Challenge 1 >> Reproduce the bearing machining discussion from "I think that" down to "from superprecision bearings?".
Challenge 2 >> In the bearing machining discussion, what equipment might a talented machinist use to meet the quoted spec?
Challenge 3 >> State whether each statement agrees with the bearing machining discussion, answering yes or no and quoting the deciding words: (a) Corresponding bores for rolls are typically in the same part. (b) The bearings supporting a roll may be one or several meters apart. (c) The concentricity asked about is less than 0.1um.

Rolls are normally supported by separate frames of some sort, where the bearings may be one or several meters apart. Corresponding bores are typically not in the same part.
I think that situation is why self-aligning bearings exist.

A talented machinist might be able to meet the spec you quoted with a line-boring rig, but if the entire machine is not in precisely conditioned space, the bearing bores will still move around because of temperature differences.




Mike Halloran
Pembroke Pines, FL, USA
 
".... the bearing installation for a roll and was intending to use FAG super precision bearings. "

What is the benefit you are expecting from superprecision bearings?
 
Sorry gents maybe I've not framed my question correctly. The specifics of the roll I was looking into when I came across this is a inconsequential to what I was asking about.

Regardless of what it's for, what machining process would you use that could reliably hit a concentricity less then 0.1um? I've experienced *precision* machinists struggle to hit less than 10um.

Dataset records:
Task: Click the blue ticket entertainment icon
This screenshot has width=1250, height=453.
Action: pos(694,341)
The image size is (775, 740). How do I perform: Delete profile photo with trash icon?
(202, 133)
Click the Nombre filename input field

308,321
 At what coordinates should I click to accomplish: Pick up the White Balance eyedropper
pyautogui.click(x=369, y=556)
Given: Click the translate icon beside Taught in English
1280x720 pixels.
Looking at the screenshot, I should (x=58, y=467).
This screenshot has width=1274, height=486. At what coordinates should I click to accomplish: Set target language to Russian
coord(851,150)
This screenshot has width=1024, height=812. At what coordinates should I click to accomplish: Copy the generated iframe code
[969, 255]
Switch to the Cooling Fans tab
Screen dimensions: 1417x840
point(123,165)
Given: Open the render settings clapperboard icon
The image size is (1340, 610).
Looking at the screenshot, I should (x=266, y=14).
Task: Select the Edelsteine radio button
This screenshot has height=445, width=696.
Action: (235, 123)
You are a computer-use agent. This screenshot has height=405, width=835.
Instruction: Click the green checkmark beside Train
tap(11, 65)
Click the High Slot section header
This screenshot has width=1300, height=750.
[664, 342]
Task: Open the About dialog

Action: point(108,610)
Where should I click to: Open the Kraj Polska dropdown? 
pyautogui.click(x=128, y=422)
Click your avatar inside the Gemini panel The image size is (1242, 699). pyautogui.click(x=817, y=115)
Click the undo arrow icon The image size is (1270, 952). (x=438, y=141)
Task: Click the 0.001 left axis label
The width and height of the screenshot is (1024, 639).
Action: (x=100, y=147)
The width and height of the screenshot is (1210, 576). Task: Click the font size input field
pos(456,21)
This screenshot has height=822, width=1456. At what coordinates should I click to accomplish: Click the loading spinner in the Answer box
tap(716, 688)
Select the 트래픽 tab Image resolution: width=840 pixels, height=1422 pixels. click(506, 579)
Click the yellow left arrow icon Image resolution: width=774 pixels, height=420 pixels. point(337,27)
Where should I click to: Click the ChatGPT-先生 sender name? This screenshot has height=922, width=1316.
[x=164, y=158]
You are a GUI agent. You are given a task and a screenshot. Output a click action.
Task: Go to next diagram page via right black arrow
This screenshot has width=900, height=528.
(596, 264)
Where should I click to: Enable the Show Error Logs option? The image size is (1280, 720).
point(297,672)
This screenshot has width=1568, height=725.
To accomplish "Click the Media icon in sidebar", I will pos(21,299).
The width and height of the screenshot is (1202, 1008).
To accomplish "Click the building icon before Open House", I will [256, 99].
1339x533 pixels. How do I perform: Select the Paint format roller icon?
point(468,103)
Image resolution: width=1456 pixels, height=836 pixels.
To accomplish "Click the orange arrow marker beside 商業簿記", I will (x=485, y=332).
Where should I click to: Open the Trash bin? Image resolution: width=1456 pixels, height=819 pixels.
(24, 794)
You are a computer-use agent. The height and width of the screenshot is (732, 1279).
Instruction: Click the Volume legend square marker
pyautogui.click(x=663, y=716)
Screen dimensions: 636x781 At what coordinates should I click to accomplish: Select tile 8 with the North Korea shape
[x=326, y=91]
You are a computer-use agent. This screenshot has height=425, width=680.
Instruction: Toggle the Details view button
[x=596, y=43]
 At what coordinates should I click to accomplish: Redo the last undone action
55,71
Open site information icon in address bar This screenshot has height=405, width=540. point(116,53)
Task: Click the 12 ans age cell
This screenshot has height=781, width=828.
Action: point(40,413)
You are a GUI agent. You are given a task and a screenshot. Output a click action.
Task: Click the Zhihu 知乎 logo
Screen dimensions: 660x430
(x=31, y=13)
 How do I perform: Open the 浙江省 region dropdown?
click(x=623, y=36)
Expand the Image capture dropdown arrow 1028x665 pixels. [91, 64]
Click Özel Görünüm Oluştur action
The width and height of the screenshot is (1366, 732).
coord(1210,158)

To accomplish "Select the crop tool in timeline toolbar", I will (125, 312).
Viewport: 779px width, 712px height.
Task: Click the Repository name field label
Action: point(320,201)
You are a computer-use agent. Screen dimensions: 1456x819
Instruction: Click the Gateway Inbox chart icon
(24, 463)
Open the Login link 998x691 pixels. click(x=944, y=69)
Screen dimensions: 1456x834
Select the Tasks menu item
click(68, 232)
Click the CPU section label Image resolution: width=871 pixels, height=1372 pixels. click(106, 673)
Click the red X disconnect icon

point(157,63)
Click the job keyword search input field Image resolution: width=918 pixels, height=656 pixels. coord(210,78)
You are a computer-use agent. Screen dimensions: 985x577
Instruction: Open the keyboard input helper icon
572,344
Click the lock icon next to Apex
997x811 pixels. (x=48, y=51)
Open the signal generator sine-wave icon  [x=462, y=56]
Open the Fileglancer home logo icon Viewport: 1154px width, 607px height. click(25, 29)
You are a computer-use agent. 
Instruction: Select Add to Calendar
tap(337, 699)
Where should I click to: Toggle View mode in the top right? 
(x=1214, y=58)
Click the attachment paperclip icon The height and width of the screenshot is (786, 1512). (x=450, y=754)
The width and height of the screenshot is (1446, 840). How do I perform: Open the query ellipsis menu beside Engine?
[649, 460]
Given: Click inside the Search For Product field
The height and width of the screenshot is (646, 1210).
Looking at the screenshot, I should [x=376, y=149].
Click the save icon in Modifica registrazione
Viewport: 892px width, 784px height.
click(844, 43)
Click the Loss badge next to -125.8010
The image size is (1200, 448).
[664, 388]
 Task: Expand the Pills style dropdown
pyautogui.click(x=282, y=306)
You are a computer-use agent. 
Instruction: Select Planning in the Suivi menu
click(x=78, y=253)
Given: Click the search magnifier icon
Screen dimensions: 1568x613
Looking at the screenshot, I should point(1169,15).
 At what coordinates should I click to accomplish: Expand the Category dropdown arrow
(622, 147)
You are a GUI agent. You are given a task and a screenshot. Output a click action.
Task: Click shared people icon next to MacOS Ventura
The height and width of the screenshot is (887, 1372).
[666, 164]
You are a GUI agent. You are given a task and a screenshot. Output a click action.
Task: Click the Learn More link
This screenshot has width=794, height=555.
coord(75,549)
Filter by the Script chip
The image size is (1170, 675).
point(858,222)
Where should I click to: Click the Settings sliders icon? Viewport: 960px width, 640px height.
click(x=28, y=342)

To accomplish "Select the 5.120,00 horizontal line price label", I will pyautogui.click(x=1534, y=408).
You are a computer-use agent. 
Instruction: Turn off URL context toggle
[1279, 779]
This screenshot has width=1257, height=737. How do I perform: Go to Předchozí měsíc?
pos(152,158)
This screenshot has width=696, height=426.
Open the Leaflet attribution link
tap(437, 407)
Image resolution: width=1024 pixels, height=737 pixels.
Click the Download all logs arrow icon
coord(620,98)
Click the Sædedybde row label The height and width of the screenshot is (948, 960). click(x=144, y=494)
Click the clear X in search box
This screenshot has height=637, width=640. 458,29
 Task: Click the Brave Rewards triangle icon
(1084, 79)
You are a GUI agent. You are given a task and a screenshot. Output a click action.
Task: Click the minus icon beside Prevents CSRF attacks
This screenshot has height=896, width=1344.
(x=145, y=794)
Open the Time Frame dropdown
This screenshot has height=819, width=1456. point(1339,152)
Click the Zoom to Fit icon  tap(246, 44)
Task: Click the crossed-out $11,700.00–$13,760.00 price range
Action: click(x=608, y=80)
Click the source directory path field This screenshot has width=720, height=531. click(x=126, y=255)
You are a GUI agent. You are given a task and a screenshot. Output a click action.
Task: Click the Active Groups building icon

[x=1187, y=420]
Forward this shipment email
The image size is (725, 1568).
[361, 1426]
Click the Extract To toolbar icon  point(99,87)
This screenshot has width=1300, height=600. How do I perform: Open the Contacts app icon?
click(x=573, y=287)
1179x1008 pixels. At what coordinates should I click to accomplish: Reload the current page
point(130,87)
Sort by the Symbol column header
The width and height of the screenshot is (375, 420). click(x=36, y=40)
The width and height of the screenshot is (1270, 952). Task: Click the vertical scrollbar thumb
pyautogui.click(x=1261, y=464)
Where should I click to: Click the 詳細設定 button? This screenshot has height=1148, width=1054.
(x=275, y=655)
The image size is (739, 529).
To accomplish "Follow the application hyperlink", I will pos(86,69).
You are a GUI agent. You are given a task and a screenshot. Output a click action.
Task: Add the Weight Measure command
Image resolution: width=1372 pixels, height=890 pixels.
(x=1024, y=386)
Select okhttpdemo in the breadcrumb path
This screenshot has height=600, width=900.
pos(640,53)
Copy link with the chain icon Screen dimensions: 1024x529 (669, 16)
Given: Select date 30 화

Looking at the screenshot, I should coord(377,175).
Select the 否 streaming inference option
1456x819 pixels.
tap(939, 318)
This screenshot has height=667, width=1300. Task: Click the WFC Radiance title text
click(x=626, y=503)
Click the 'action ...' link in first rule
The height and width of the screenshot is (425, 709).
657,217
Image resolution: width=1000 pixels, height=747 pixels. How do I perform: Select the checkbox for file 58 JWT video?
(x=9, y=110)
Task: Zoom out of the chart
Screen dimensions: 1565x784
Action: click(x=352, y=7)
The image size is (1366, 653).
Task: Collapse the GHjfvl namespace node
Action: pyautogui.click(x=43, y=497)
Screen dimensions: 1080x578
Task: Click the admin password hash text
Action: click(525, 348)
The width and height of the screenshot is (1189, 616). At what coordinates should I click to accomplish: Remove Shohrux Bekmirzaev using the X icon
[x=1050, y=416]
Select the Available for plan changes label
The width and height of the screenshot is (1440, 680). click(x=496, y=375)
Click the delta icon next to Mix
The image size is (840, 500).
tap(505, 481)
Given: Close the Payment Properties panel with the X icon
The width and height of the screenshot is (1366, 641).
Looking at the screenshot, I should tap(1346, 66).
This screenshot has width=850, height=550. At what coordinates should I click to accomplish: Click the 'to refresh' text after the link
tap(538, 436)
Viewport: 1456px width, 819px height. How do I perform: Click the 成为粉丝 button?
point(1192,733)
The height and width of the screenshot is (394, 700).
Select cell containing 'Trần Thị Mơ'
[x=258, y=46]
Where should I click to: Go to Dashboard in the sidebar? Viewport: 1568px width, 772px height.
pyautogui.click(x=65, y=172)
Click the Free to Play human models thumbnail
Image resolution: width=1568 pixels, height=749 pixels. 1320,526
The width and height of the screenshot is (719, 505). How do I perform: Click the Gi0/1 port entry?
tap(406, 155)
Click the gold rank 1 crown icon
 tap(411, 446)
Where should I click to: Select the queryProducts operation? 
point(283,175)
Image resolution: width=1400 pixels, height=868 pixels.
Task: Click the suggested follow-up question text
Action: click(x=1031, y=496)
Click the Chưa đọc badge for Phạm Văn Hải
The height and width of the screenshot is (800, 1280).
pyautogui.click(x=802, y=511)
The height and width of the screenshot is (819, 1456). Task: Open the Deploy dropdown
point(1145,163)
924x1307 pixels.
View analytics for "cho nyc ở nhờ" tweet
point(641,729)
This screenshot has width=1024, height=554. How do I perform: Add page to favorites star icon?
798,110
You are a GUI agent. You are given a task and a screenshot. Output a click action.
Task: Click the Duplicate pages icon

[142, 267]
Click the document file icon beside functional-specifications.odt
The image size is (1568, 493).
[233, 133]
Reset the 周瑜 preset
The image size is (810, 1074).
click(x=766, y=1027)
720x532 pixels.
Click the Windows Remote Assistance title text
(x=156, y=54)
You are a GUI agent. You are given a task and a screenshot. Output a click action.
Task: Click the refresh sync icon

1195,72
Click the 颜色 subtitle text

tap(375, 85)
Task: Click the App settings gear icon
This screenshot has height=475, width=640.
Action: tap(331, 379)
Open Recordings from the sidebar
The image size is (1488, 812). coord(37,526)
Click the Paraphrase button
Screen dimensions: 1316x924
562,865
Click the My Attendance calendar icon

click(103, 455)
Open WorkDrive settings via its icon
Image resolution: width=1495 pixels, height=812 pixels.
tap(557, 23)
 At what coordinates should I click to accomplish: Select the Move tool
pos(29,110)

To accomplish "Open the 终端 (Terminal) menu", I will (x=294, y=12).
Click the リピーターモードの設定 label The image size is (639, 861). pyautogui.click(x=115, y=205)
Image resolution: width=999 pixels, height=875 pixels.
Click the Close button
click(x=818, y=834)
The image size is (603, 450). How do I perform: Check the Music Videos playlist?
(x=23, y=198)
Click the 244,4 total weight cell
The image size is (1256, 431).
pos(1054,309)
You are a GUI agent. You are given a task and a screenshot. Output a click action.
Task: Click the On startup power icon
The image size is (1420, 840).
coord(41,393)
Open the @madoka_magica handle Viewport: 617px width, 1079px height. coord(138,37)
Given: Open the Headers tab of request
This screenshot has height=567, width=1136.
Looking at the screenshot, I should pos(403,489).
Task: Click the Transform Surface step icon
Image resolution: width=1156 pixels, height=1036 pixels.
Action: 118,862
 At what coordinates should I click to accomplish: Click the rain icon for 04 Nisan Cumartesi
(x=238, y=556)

Response 1 >>
I think that situation is why self-aligning bearings exist.

A talented machinist might be able to meet the spec you quoted with a line-boring rig, but if the entire machine is not in precisely conditioned space, the bearing bores will still move around because of temperature differences.




Mike Halloran
Pembroke Pines, FL, USA
 
".... the bearing installation for a roll and was intending to use FAG super precision bearings. "

What is the benefit you are expecting from superprecision bearings?

Response 2 >> A line-boring rig.

Response 3 >>
(a) No: "Corresponding bores are typically not in the same part."
(b) Yes: "where the bearings may be one or several meters apart."
(c) Yes: "a concentricity less then 0.1um"